Joanna Bednarska-Rydzewska (Universität Lodz) gibt einen Einblick in ihre aktuellen Forschungen zur Aufarbeitung der Geschichte des „Lebensborn e.V“.
Die Veranstaltung wird vom Ludwig Boltzmann Institut für Kriegsfolgenforschung in Kooperation mit dem Institut für Geschichte der Universität Graz organisiert.
Zum Vortrag
Eine besondere Form der filmischen Auseinandersetzung mit der NS-Rassenideologie zeigt sich in der satirischen Darstellung des Lebensborn e.V., wie sie in Bohumil Hrabals Roman Ich habe den englischen König bedient (1971) und in der gleichnamigen Verfilmung von Jirí Menzel (2006) zu finden ist.
Sowohl im Roman als auch im Film wird das Bild des Lebensborn e.V. als Element der NS-Rassenideologie thematisiert. Hrabal und Menzel greifen dabei auf einen weit verbreiteten Mythos zurück, der die Lebensborn-Heime als Brutstätten zur „Züchtung“ der „arischen Rasse“ darstellt – ein Narrativ, das verschweigt, dass diese Einrichtungen in erster Linie als Heime für „arische“ Mütter und ihre Kinder fungierten. Das Bild der Organisation, wie es in der Kultur bis in die späten 1980er Jahre vorherrschte (vgl. Will Berthold, Marc Hillel, Clarissa Henry), war verzerrt, sexualisiert und auf Sensationslust ausgerichtet.

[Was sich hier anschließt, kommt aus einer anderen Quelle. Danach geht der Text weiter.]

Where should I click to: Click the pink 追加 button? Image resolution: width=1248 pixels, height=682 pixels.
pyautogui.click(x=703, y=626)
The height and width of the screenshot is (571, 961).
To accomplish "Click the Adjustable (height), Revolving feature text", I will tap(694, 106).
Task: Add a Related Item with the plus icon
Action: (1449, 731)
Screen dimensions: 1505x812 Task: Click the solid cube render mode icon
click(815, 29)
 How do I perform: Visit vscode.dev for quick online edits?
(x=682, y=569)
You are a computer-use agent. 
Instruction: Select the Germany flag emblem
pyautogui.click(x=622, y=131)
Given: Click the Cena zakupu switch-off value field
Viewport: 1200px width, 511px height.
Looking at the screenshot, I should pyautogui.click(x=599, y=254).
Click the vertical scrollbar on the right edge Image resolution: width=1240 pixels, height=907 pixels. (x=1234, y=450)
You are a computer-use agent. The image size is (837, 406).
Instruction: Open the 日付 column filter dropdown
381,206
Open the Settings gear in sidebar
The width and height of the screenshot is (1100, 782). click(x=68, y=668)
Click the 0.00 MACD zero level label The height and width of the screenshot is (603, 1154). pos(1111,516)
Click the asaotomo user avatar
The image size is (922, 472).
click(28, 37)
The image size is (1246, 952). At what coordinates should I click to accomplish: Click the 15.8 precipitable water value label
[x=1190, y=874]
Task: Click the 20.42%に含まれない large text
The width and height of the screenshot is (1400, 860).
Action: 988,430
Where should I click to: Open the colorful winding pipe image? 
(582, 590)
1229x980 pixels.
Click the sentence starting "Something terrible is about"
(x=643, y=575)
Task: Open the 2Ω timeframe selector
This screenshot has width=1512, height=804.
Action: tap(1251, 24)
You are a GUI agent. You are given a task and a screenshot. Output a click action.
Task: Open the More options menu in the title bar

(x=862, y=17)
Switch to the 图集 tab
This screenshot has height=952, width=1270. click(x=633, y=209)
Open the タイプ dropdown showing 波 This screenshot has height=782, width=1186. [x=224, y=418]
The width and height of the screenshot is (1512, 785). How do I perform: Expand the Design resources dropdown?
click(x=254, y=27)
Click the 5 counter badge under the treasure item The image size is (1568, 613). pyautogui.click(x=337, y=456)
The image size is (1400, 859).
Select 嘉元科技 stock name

In der Erzählung wird ein Lebensborn-Heim nicht als ideologisch durchorganisierte Institution dargestellt, sondern erscheint als Ort grotesker Dekadenz. Diese satirische Überzeichnung entlarvt die Absurdität der nationalsozialistischen Rassenideologie. In der filmischen Umsetzung intensiviert Jirí Menzel diese Perspektive durch gezielten Einsatz filmischer Mittel: Überzeichnete Mimik und Gestik, symbolträchtige Bildkompositionen, surreale Settings, expressive Kamerafahrten sowie das Spiel mit Licht, Farbe und Schnitt tragen zu einer dichten visuellen Narration bei, die das Satirische zusätzlich betont.
Der Vortrag argumentiert, dass sowohl Hrabal als auch Menzel durch die Mittel der Satire nicht nur die NS-Rassenideologie entlarven, sondern zugleich das populäre Bild des Lebensborn in der Nachkriegskultur reflektieren und kritisch brechen.
Zur Vortragenden Joanna Bednarska-Rydzewska
E-Mail: joanna.bednarska@filologia.uni.lodz.pl
ORCID: 0000-0002-3552-6550
seit 2011: Mitarbeiterin am Institut für Germanistik Universität Lodz (Polen)
Joanna Bednarska-Rydzewska ist im Juni 2025 am Standort Wien des Ludwig Boltzmann Instituts für Kriegsfolgenforschung tätig. Der Titel ihres Habilitationsprojekts lautet: „Das Bild des Vereins Lebensborn e.V. in Texten der Kultur“.
Ausgewählte Veröffentlichungen:
Monographie:
Danzig / Gdańsk als Erinnerungsort. Auf der Suche nach der Identität im Werk von Günter Grass, Stefan Chwin und Paweł Huelle. Frankfurt am Main 2016. S. 254.
Ausgewählte Beiträge:
Jenseits der Extreme. Szczepan Twardochs „Wieczny Grunwald: powieść zza końca czasów (2010) von Szczepan Twardoch als dystopischer Wenderoman WENDE? WENDEN!: Aneta Jachimowicz (hrsg.): Wende(n) in Literatur und Kultur. Göttingen 2024. S. 265-277.
„Wer Grass sagt, meint Blechtrommel.“ Günter Grass und sein Debüt Die Vorzüge der Windhühner (1956): Katrin Dautel, Carola Hilmes, Peter C. Pohl (hrsg.): Literarische Debüts revisited. Ästhetiken – Konstellationen – Diskurse. Berlin 2025. S. 175-194.
„Sie sehen so arisch aus.“ Flüchtling im eigenen Land am Beispiel des Romans Der Reisende von Ulrich Alexander Boschwitz: Jahrbuch für Internationale Germanistik. Wege der Germanistik in transkultureller Perspektive. Akten des XIV Kongresses der Internationalen Vereinigung für Germanistik (IVG) (Bd. 2). Berlin 2022. S. 451-458.